REQUIRED WORK:
Convert everything from the line containing "You are a GUI" down to the end of the rows into a JSON list of strings, one string per line with blank lines dropped. Leave the pictures out of your answer.

Target pointing data
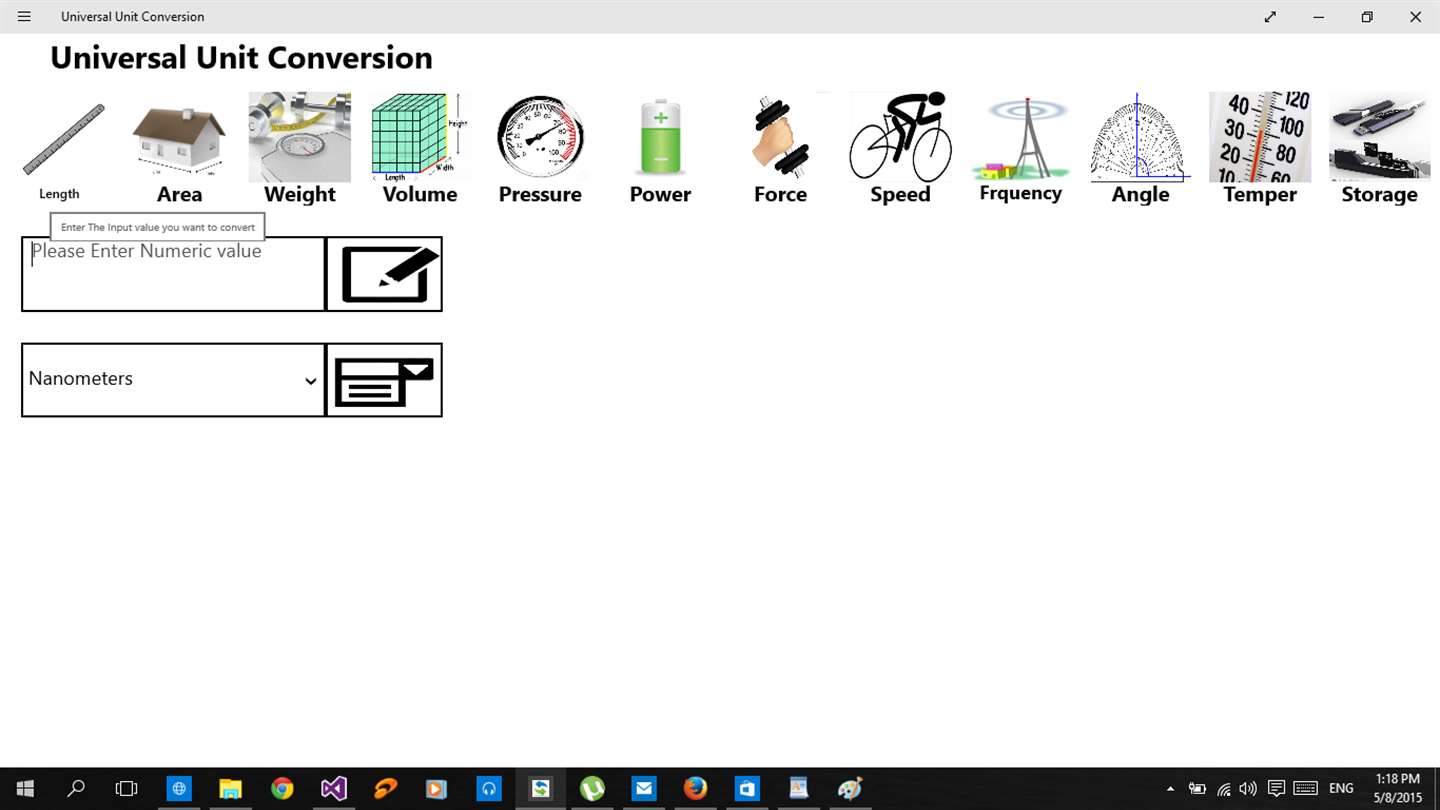The image size is (1440, 810).
Task: Open the hamburger menu in title bar
Action: coord(24,17)
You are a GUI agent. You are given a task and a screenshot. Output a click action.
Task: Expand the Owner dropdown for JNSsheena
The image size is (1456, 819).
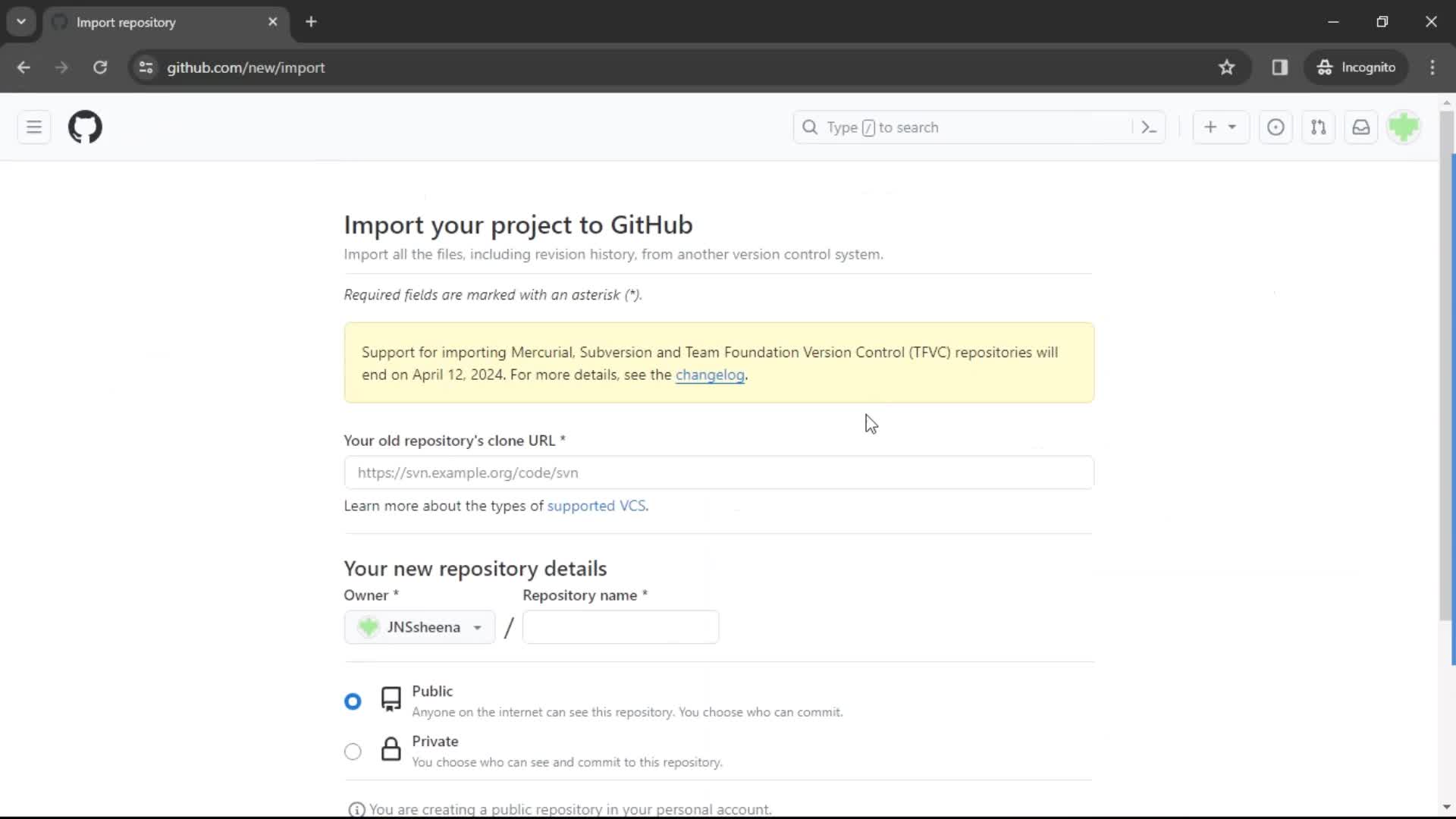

WRITTEN ANSWER:
[
  "You are a GUI agent. You are given a task and a screenshot. Output a click action.",
  "Task: Expand the Owner dropdown for JNSsheena",
  "The image size is (1456, 819)."
]